U.S. Exchanges and Investment Banks to be Biggest Losers if Bill to Delist Chinese Firms Becomes Law

Jesse Fried, a professor of law at the Harvard Law School tells CapitalWatch that Chinese firms are likely to go private and potentially list elsewhere.

Author: Anthony Russo   

While the U.S. Senate has unanimously passed a bill to delist Chinese companies trading on American bourses, the legalization must clear the House of Representatives before signed into law by President Donald Trump.

If the bill does indeed become law, the real loser here is the U.S. stock exchanges and investment banks. 

According to a Bloomberg report today, the NYSE and Nasdaq would lose millions of dollars in fees that the Chinese firms pay to be listed on their bourses.

On the other hand, the new law, proponents argue, would help protect American investors from widespread fraud and safeguard national security. The Luckin Coffee Inc. (Nasdaq: LK) scandal, in which the company allegedly fabricated $314 million in sales and hurt investors, will likely be seen as the straw that broke the regulators' back. 
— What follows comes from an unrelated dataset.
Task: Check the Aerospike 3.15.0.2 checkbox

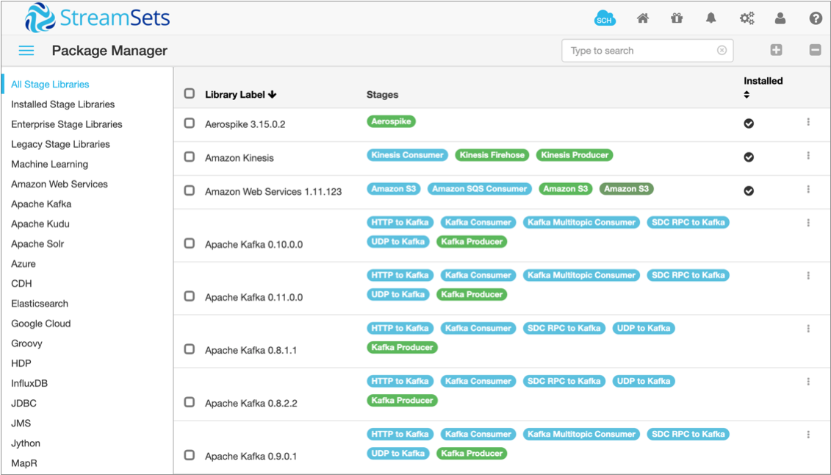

In January, shareholders in the company enjoyed a trading high of $51.38 per American depositary share, but today the stock is out of luck with a market capitalization under $1 billion. Luckin Coffee is expected to appeal its delisting from Nasdaq. Success, however, is unlikely. 

Exchanges lobbying against the bill are widely seen as siding against American investors, as well as popular political opinion on both sides of the partisan aisle.  

"It's asinine that we're giving Chinese companies the opportunity to exploit hardworking Americans," John Kennedy, a Senator and a Louisiana Republican who's sponsoring the bill with Maryland Democrat Chris Van Hollen, said. 

Whatever the merit of the law itself, it is impossible to view the law outside the lens of the larger context of increased Sino-American trade tensions. Outspokenly critical of China in the past, the nation's failure to come clean to the world about the perils of Covid-19, as well as what is seen as bullying tactics towards Hong Kong, has spurred President Trump, whose own leadership failures during this crises couldn't be more clear, to also threaten to rip up phase one of the trade deal between the two nations.

Assuming the bill does pass, China must allow PCAOB inspections to avoid delistings. However, Jesse Fried, a professor of law at the Harvard Law School, told CapitalWatch he is skeptical that China will allow them to do so. 

"So if the law is passed, I expect to see a migration of Chinese firms from our [U.S.] exchanges," Fried told CapitalWatch on Tuesday.

He added, "They will either be taken private, probably with the objective of relisting in Hong Kong or elsewhere after a year or two, or they will transition to trading on another exchange."

As Chinese firms prepare for the worst, some have already agreed to go private with others weighing buyout offers. This month alone, China's largest marketplace 58.com Inc. (NYSE: WUBA), the chemical company China XD Plastics Co. Ltd. (Nasdaq: CXDC), and the auto solutions provider Bitauto Holding Ltd. (NYSE: BITA) have all agreed on buyout offers to go private. 

Once they do go private, we'll wait to see if they choose to tap the Hong Kong market for a renewed public listing. This could be a likely outcome for many Chinese firms, an outcome that investment banks and U.S. exchanges will try to avoid.